--- SOURCE MATERIAL ---

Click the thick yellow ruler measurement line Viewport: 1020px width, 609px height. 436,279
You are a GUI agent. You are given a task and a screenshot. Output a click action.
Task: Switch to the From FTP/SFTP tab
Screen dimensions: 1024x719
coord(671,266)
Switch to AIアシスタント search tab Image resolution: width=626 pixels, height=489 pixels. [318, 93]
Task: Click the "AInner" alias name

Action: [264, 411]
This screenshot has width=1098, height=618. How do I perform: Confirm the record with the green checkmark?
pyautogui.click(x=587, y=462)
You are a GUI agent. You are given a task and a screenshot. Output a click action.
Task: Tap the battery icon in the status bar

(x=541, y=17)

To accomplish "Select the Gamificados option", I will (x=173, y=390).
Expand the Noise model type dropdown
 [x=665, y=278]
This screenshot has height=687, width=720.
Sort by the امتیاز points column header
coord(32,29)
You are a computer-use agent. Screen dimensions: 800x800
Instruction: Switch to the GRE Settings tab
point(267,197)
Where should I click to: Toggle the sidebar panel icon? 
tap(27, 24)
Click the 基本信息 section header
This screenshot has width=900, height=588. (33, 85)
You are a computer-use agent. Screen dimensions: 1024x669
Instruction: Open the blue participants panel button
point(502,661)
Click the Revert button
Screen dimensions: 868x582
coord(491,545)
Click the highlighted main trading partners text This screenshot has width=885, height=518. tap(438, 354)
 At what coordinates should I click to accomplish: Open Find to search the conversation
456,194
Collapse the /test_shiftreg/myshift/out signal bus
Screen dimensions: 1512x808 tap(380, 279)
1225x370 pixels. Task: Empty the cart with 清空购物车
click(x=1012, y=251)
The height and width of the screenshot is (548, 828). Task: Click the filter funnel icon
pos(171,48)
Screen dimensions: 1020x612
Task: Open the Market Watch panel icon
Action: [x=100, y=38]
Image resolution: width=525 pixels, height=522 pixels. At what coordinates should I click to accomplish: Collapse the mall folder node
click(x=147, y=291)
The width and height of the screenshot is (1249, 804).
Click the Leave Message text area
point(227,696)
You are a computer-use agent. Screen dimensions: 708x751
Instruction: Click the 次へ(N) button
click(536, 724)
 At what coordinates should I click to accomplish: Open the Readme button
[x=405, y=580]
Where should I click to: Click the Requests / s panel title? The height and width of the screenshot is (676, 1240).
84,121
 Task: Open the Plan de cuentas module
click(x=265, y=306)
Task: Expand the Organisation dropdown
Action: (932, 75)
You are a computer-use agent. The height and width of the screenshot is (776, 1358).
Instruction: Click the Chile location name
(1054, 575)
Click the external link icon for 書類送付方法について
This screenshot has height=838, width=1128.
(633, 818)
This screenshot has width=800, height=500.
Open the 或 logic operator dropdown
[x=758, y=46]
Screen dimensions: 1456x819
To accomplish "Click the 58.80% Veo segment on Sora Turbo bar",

---

WHAT YOU WILL DO: Select the lines from the entries that include the word "computer".

TASK RESPONSE:
You are a computer-use agent. Screen dimensions: 800x800
You are a computer-use agent. Screen dimensions: 1024x669
You are a computer-use agent. Screen dimensions: 708x751
You are a computer-use agent. The height and width of the screenshot is (776, 1358).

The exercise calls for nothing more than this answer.